Work request: Print the data verbatim. Leave every image out.

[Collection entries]

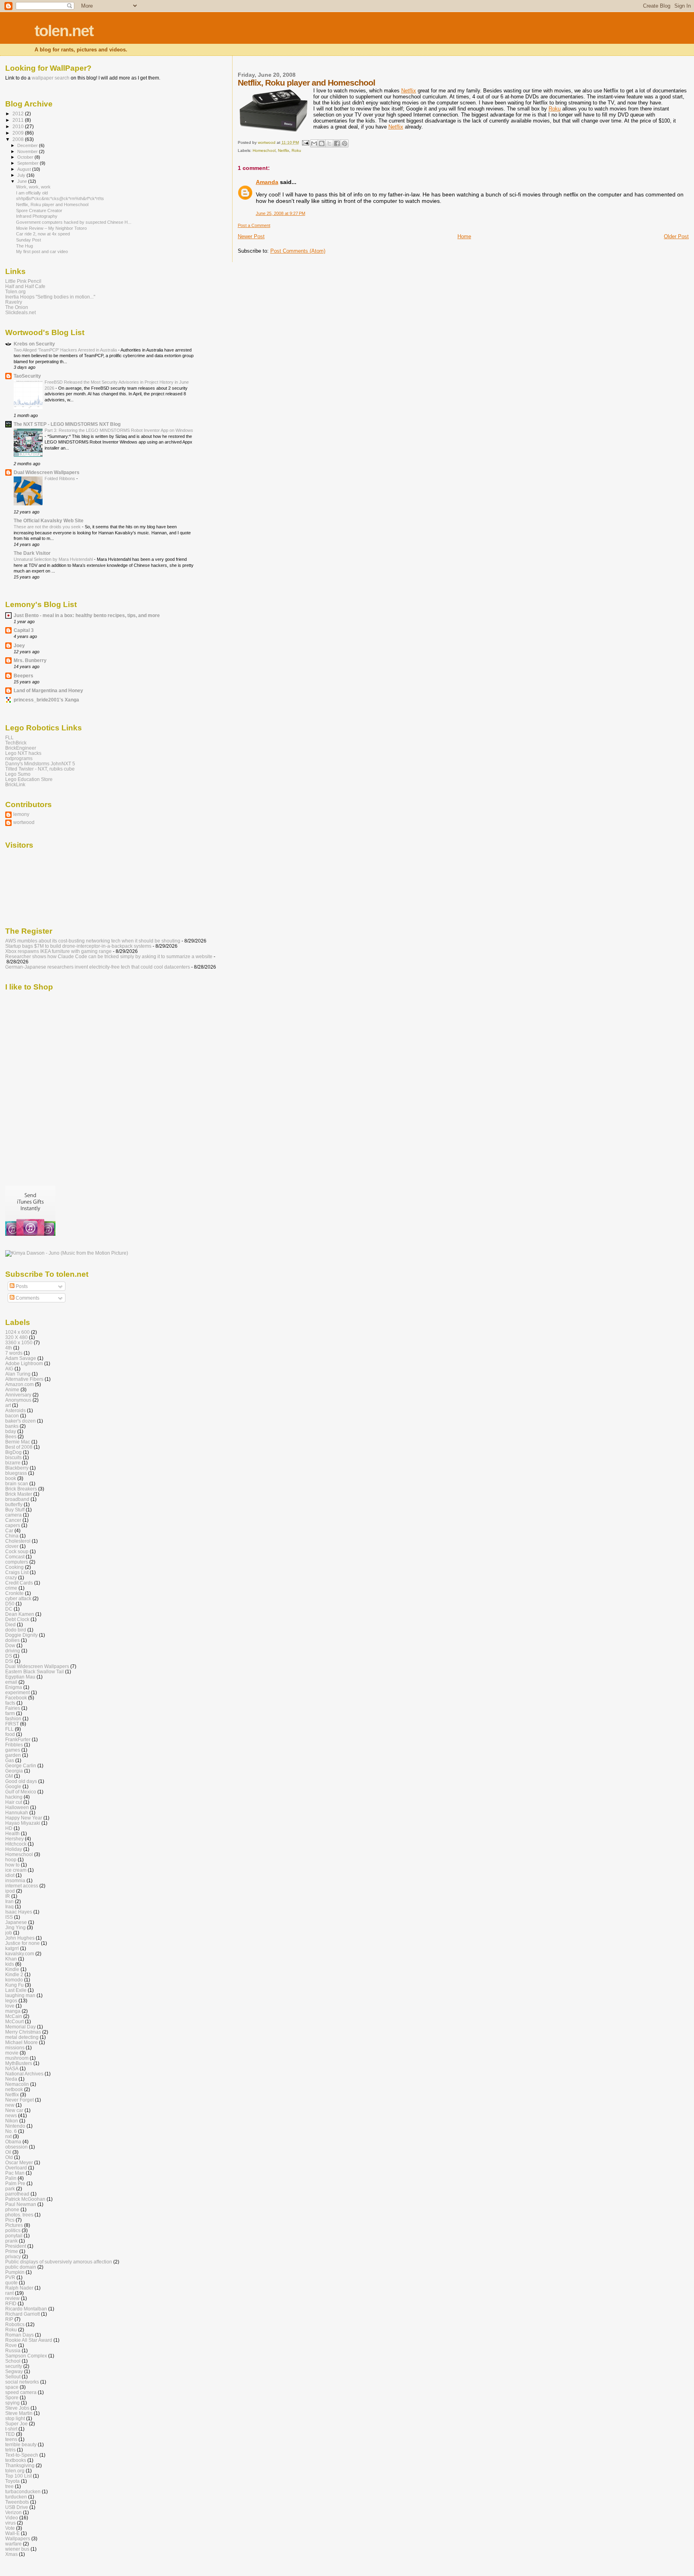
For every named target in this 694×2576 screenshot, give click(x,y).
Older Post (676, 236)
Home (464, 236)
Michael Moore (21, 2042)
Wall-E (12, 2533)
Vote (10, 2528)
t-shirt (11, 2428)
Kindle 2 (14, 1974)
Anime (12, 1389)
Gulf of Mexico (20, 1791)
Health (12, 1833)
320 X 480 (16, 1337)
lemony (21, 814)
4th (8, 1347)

Your solution:
For every named target in this 694×2576 screenshot, give click(x,y).
Older Post (676, 236)
Home (464, 236)
Michael Moore (21, 2042)
Wall-E (12, 2533)
Vote (10, 2528)
t-shirt (11, 2428)
Kindle 2 (14, 1974)
Anime (12, 1389)
Gulf of Mexico (20, 1791)
Health (12, 1833)
320 X 480 (16, 1337)
lemony (21, 814)
4th (8, 1347)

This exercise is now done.